## EXCERPT PROVIDED
National Institutes of Health (NIH) researchers and their colleagues have developed a "placenta-on-a-chip" to study the inner workings of the human placenta and its role in pregnancy. The device was designed to imitate, on a micro-level, the structure and function of the placenta and model the transfer of nutrients from mother to fetus. This prototype is one of the latest in a series of organ-on-a-chip technologies developed to accelerate biomedical advances.
The study, published online in the Journal of Maternal-Fetal & Neonatal Medicine, was conducted by an interdisciplinary team of researchers from the NIH's Eunice Kennedy Shriver National Institute of Child Health and Human Development (NICHD), the University of Pennsylvania, Wayne State University/Detroit Medical Center, Seoul National University and Asan Medical Center in South Korea.
"We believe that this technology may be used to address questions that are difficult to answer with current placenta model systems and help enable research on pregnancy and its complications," said Roberto Romero, M.D., chief of the NICHD's Perinatology Research Branch and one of the study authors.
The placenta is a temporary organ that develops in pregnancy and is the major interface between mother and fetus. Among its many functions is to serve as a "crossing guard" for substances traveling between mother and fetus. The placenta helps nutrients and oxygen move to the fetus and helps waste products move away. At the same time, the placenta tries to stop harmful environmental exposures, like bacteria, viruses and certain medications, from reaching the fetus. When the placenta doesn't function correctly, the health of both mom and baby suffers.
Researchers are trying to learn how the placenta manages all this traffic, transporting some substances and blocking others. This knowledge may one day help clinicians better assess placental health and ultimately improve pregnancy outcomes.
However, studying the placenta in humans is challenging: it is time-consuming, subject to a great deal of variability and potentially risky for the fetus. For those reasons, previous studies on placental transport have relied largely on animal models and on laboratory-grown human cells. These methods have yielded helpful information, but are limited as to how well they can mimic physiological processes in humans.
The researchers created the placenta-on-a-chip technology to address these challenges, using human cells in a structure that more closely resembles the placenta's maternal-fetal barrier. The device consists of a semi-permeable membrane between two tiny chambers, one filled with maternal cells derived from a delivered placenta and the other filled with fetal cells derived from an umbilical cord.
After designing the structure of the model, the researchers tested its function by evaluating the transfer of glucose (a substance made by the body when converting carbohydrates to energy) from the maternal compartment to the fetal compartment. The successful transfer of glucose in the device mirrored what occurs in the body.
"The chip may allow us to do experiments more efficiently and at a lower cost than animal studies," said Dr. Romero. "With further improvements, we hope this technology may lead to better understanding of normal placental processes and placental disorders."

## QUESTIONS ON THE MATERIAL
[1] Translate this sentence from the placenta-on-a-chip article into Spanish: "The placenta helps nutrients and oxygen move to the fetus and helps waste products move away."
[2] Quote the placenta-on-a-chip article word for word, starting at "National Institutes of" and ending at "in South Korea.".

## SUPPLIED INFORMATION
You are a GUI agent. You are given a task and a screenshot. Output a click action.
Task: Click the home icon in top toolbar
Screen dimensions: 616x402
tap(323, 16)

## RESPONSES PER TASK
[1] La placenta ayuda a que los nutrientes y el oxígeno lleguen al feto y ayuda a que los productos de desecho se alejen.

[2]
National Institutes of Health (NIH) researchers and their colleagues have developed a "placenta-on-a-chip" to study the inner workings of the human placenta and its role in pregnancy. The device was designed to imitate, on a micro-level, the structure and function of the placenta and model the transfer of nutrients from mother to fetus. This prototype is one of the latest in a series of organ-on-a-chip technologies developed to accelerate biomedical advances.
The study, published online in the Journal of Maternal-Fetal & Neonatal Medicine, was conducted by an interdisciplinary team of researchers from the NIH's Eunice Kennedy Shriver National Institute of Child Health and Human Development (NICHD), the University of Pennsylvania, Wayne State University/Detroit Medical Center, Seoul National University and Asan Medical Center in South Korea.